Authentication during WPC connection
Now that SAML is enabled for the WPC when a User belonging to a User Group whose Authentication Type parameter is set as Password and Profile wants to connect to the WPC using Connect Client, the User will sign in using SSO credentials.
Tutorial: Login to User Portal From SAML Identity Provider
You can have your users to sign in to the CloudConnexa User Portal directly from your SAML IdP application dashboard.
If you want your Users to sign in to the CloudConnexa User Portal directly from your Identity Provider’s application dashboard, please follow the steps below:
Note
Sign in from the Identity Provider’s dashboard will not result in a WPC connection. Users will still need to establish a WPC connection using OpenVPN Connect client.
First, carry out the steps below to find the value of the Relay State used during the SAML authentication:
Install and open SAML extension (https://chrome.google.com/webstore/detail/saml-devtools-extension/jndllhgbinhiiddokbeoeepbppdnhhio?hl=en-US) using Chrome web browser
Login to CloudConnexa as a User by opening
https://[cloud-id].openvpn.comusing the Chrome web browserFind and click on the resulting SAML response/request in the opened SAML extension
Find and copy the value for Relay State (see the screenshot below)

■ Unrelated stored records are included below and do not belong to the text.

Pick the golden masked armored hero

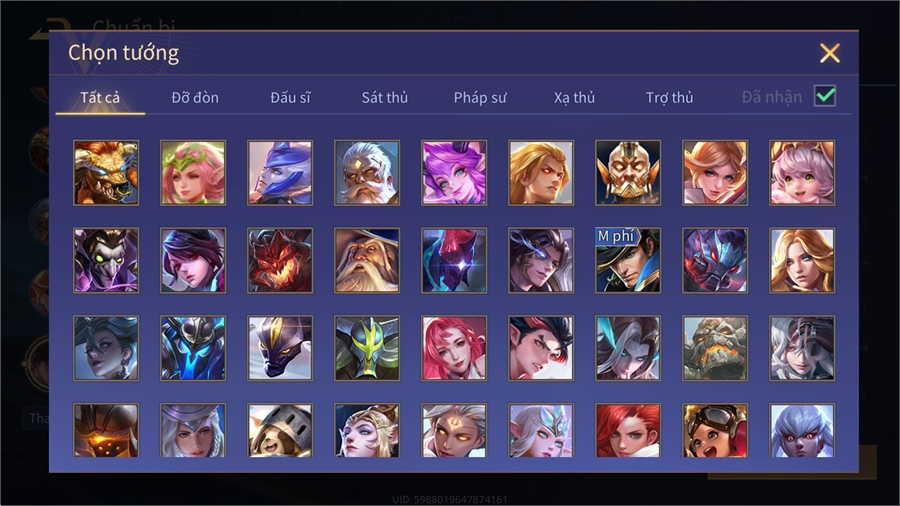point(628,173)
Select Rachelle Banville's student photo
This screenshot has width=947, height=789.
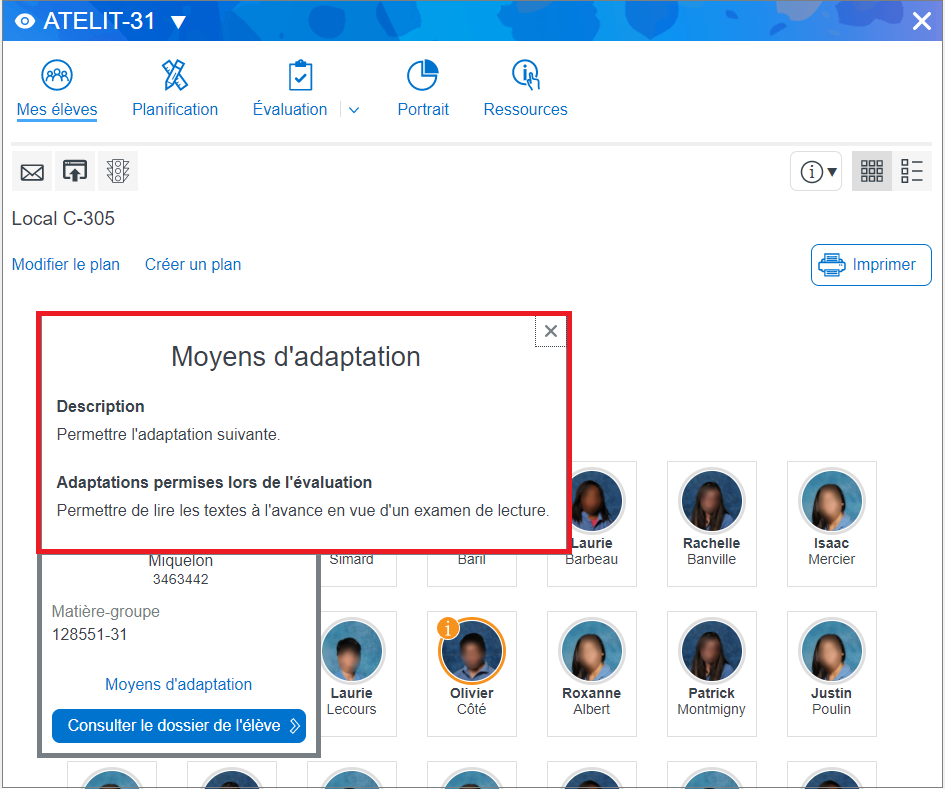(711, 501)
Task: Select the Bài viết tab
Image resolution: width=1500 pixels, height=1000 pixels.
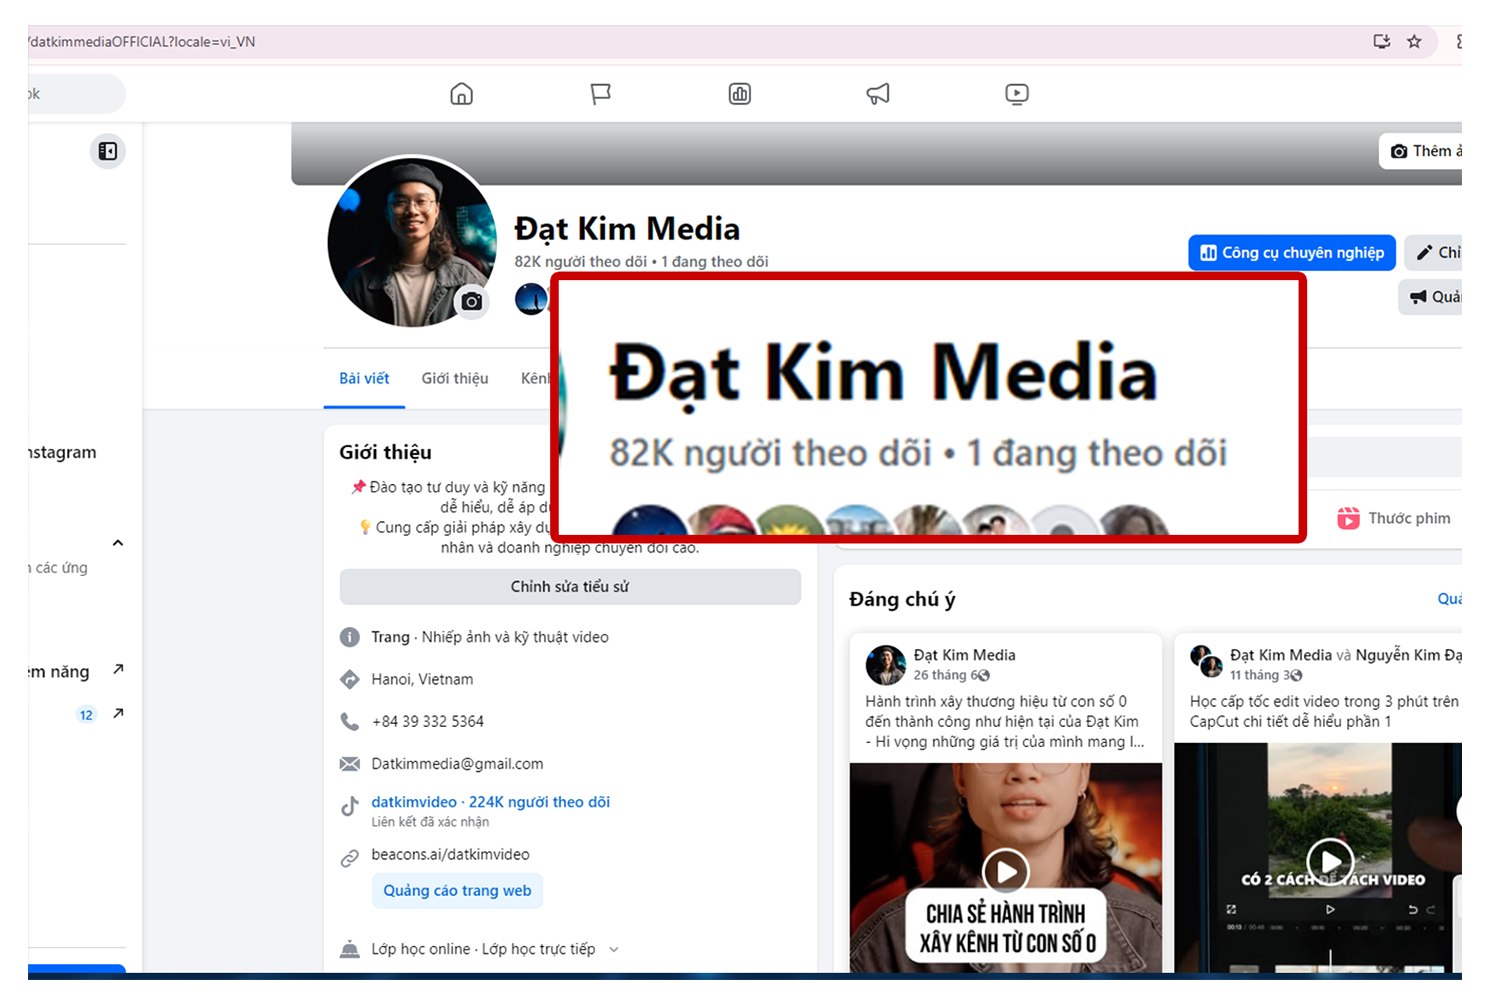Action: (x=364, y=378)
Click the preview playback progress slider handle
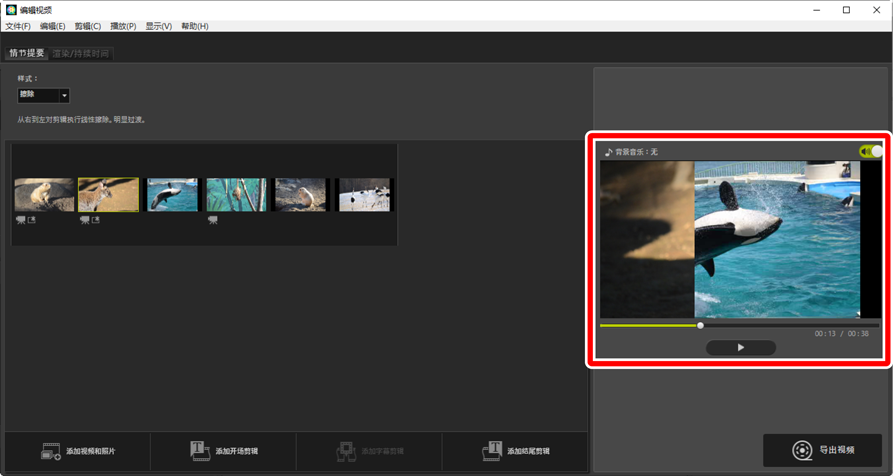893x476 pixels. [700, 325]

Paste the copied value into https://www.urldecoder.org/ and decode
Log into the Identity Provider’s Administration portal and carry out these steps:
Open the settings for the application configured to represent CloudConnexa
Copy decoded value from step 1.e and paste it in the Relay State or equivalent field
After some time, changes will take effect on IdP side and Users will be able to login to the CloudConnexa User Portal from the Identity Provider’s application dashboard.